If a ‘grubby subbie’ as the team refers to them is going to provide any labour on site, they are obliged to meet the building code of compliance.  This eliminates sham contractors (cowboys) who don’t have their own workforce and attempt to sell the job on for profit after having done absolutely squat.  To meet the code of compliance, these smaller companies are required to pay into their employees’ Supa (pension) amongst other things.  Proving they are compliant is a lengthy process, taking John Holland about a week to check.

The client (YVW – Yarra Valley Water) is obliged to provide us with a water supply for the project.  We have sneakily asked them to place it where they would bear the cost of getting it across a busy road.  YVW engaged a local sub-contractor called Select Solutions to carry out the works (directional drilling under the road from a launch pit to a receive pit).  My Traffic Management Plan was approved by VicRoads on condition that we would not cut the road to run a conduit for a return waste water pipe.  The output – we needed to bore under the road for a return pipe to a temporary sewer.

The risk?  Electricity, gas and fibre optics.  The plan?  Select Solutions, and hence YVW, owned the risk of finding a clear reach under the road.  So yesterday I engaged with Select Solutions directly to see if they could do another bore for us, parallel to the supply line i.e. proven route.  They were happy to, at a third of the cost of the next best quote I received.  His only concern was the timeframe to receive payment when dealing with Tier 1 companies.

The issue?  One day is not enough time to verify code of compliance.  And the job could not be done off a purchase order due to the labour element.  So this was a missed opportunity as a later date would see us incur mobilisation costs which YVW had absorbed for this particular window.

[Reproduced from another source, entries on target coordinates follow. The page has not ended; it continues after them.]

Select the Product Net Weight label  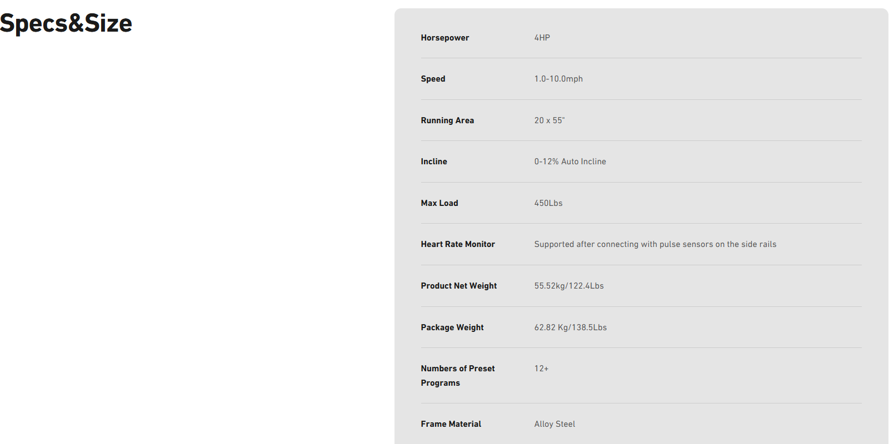point(459,286)
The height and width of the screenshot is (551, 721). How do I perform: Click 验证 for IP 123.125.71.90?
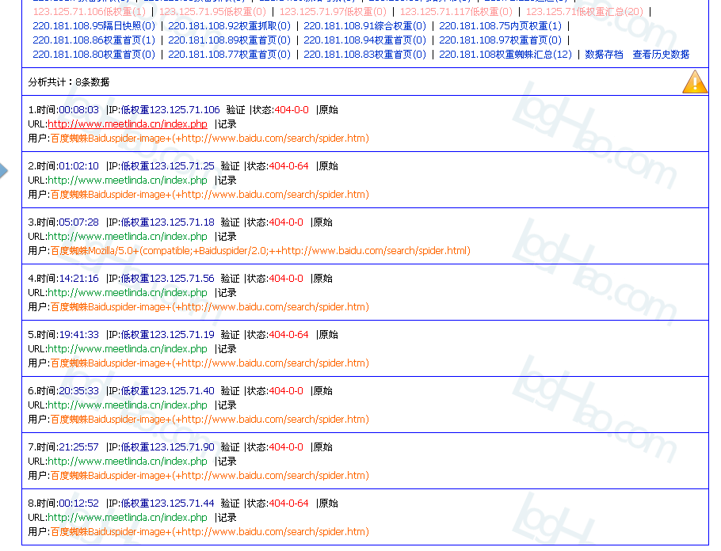(230, 447)
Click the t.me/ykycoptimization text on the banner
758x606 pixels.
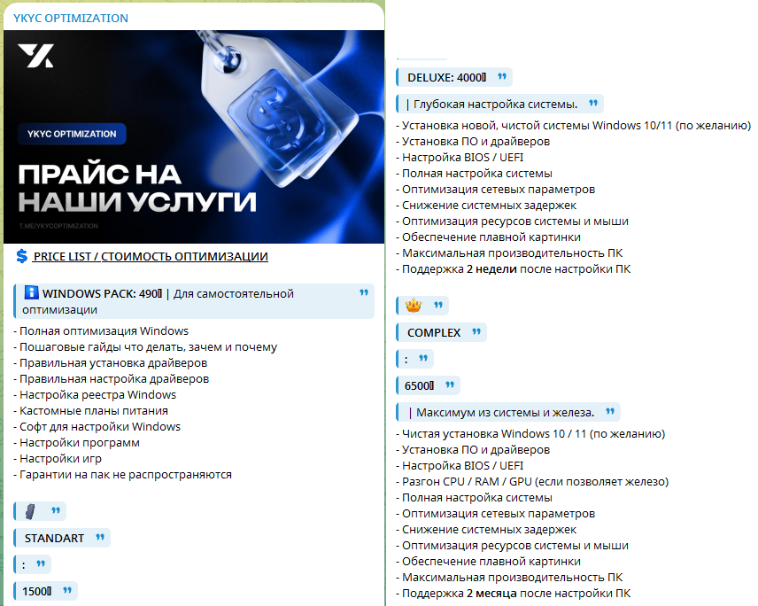[x=58, y=227]
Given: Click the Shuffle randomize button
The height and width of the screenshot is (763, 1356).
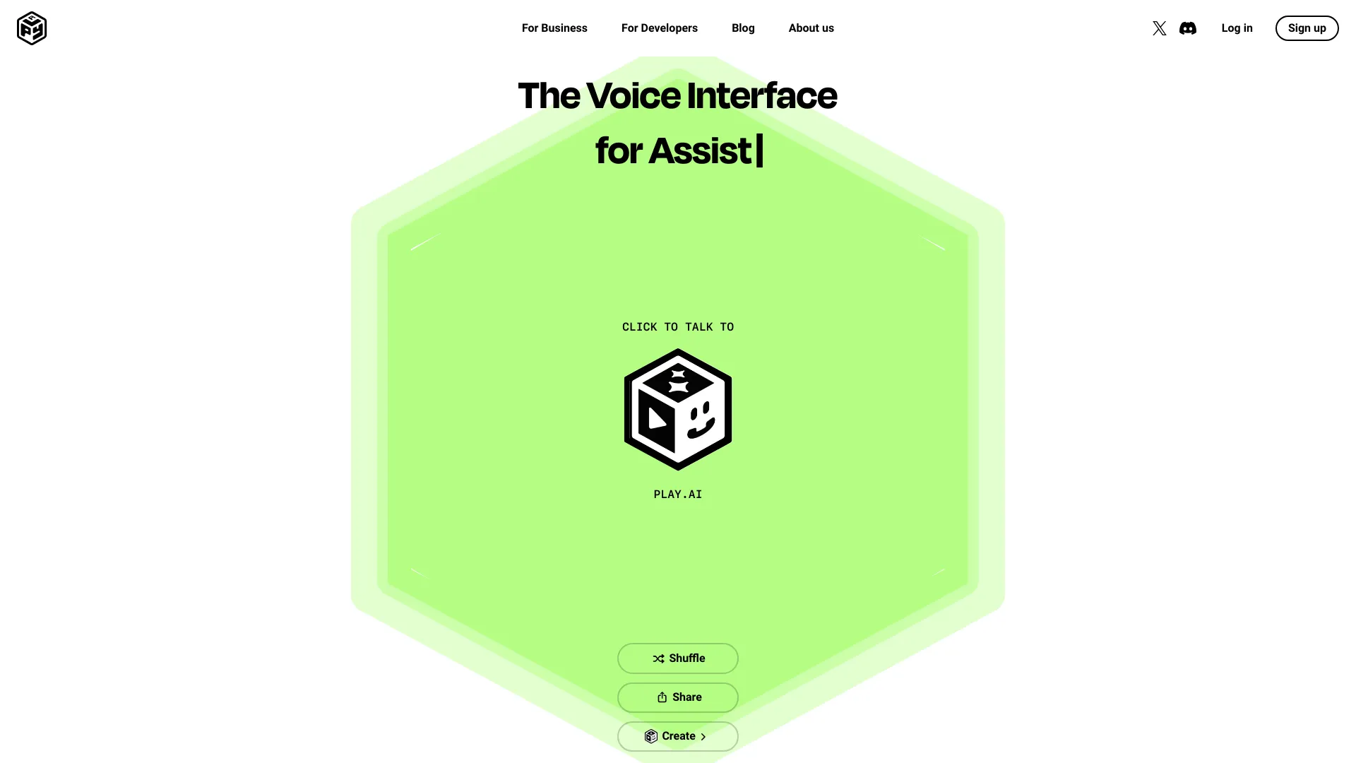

This morning I attended a lift planning course in head office.  While I was away, the team just got them to do the work with a ‘promise’ we’d pay them (!), and without proof of compliance and insurance.  One could argue that YVW wouldn’t employ a sham contractor, but that’s not the paperwork umbrella JHG requires.  In the end the job went ahead without incident and we have a return line, but the consequences of hitting the fibre optic, gas or electricity would have dwarfed the small victory. Cut a handful of fibre optic cables and all of a sudden the rate of tunnelling might not be the biggest money pit.

If that wasn’t enough, VicRoads specified the bore had to be 1.2m below the pavement surface as they will be doing roadworks there in the next few weeks.  See the photo, that’s not 1.2m!  So what do we do?  Backfill and pray VicRoads don’t come sniffing.

Now Select Solutions just need to monitor their bank statements…

Spec?  What spec?

Spec? What spec?

Categories: Uncategorized
  1. Richard Farmer's avatar
    Richard Farmer
    30/07/2015 at 12:06 pm

    I guess one has to hope that the YVW contract stipulated the cover required to the supply line such that the back to back instruction issued on site carried the same requirement.